The canonical BasicReturns pattern is straightforward: initialize a DataAndMsgReturn at the top of the function, wrap your logic in a try/except, and always return response at the end. Here is a complete example using file reading:
from BasicReturns import DataAndMsgReturn

def read_file(filename: str) -> DataAndMsgReturn:
    """Read file content with a unified return structure."""
    response = DataAndMsgReturn()

    try:
        with open(filename, "r", encoding="utf-8") as file:
            response.data = file.read()
            response.msg = f"Successfully read file: {filename}"
    except Exception as e:
        response.ok = False
        response.error = e
        response.msg = f"Error reading file: {filename}"

    return response
The same structure applies to any operation — a database query, an API call, a computation — because the shape of the return value never changes.

Setting ok = False

When something goes wrong, you set three fields on the response object before returning it. Set response.ok = False to signal failure, assign the caught exception to response.error so the full traceback and context are preserved, and write a human-readable explanation to response.msg:
from BasicReturns import DataAndMsgReturn

def divide_numbers(a: float, b: float) -> DataAndMsgReturn:
    """Safely divide two numbers."""
    response = DataAndMsgReturn()

    try:
        if b == 0:
            raise ZeroDivisionError("Cannot divide by zero")
        response.data = a / b
        response.msg = "Division completed successfully"
    except Exception as e:
        response.ok = False          # mark as failed
        response.error = e           # preserve the original exception
        response.msg = "Division failed"

    return response
ok defaults to True, so you only need to set it explicitly on the failure path. On success, simply populate data and msg and return.

Checking the Result

Every caller uses the same if result.ok guard. On failure, result.error contains the original exception (with its full traceback if needed) and result.msg contains the human-readable summary:
result = divide_numbers(10, 0)

if result.ok:
    print(f"Result: {result.data}")
    print(f"Message: {result.msg}")
else:
    print(f"Something went wrong: {result.msg}")
    print(f"Error details: {result.error}")
    # result.error is the original ZeroDivisionError instance
Because every function in your codebase follows the same contract, callers never need to know the internals of what they’re calling — the shape is always predictable.

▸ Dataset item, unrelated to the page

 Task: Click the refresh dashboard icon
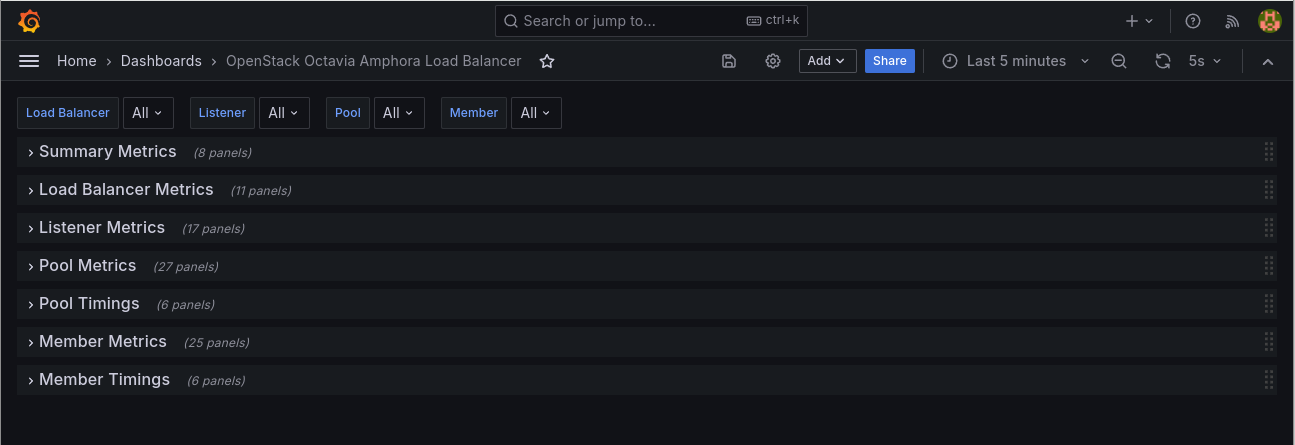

Using BasicReturn for Write Operations

When a function performs an action but has no meaningful payload to return — writing a file, sending an email, triggering a job — use BasicReturn instead of DataAndMsgReturn. This keeps your function signatures honest: it signals to readers that success/failure is all you can expect back.
import json
from BasicReturns import BasicReturn

def write_json(filename: str, data: dict) -> BasicReturn:
    """Write a dictionary to a JSON file."""
    response = BasicReturn()

    try:
        with open(filename, "w", encoding="utf-8") as file:
            json.dump(data, file, indent=2, ensure_ascii=False)
    except Exception as e:
        response.ok = False
        response.error = e

    return response


save_result = write_json("output.json", {"status": "ready"})

if save_result.ok:
    print("File saved successfully.")
else:
    print(f"Save failed: {save_result.error}")
BasicReturn provides exactly ok and error — nothing more. Reserve DataAndMsgReturn for functions that produce a result worth inspecting.
Never raise exceptions from functions that return a BasicReturn or DataAndMsgReturn variant. Always capture exceptions inside the function and set ok = False with the exception in error. Raising bypasses the contract entirely and forces callers to wrap your function in their own try/except, defeating the purpose of the library.
Call str(result) to get a formatted debug string at any point. The __str__ method on DataAndMsgReturn prints all four fields — ok, error, msg, and data — on separate lines, making it useful for quick inspection in logs or the REPL.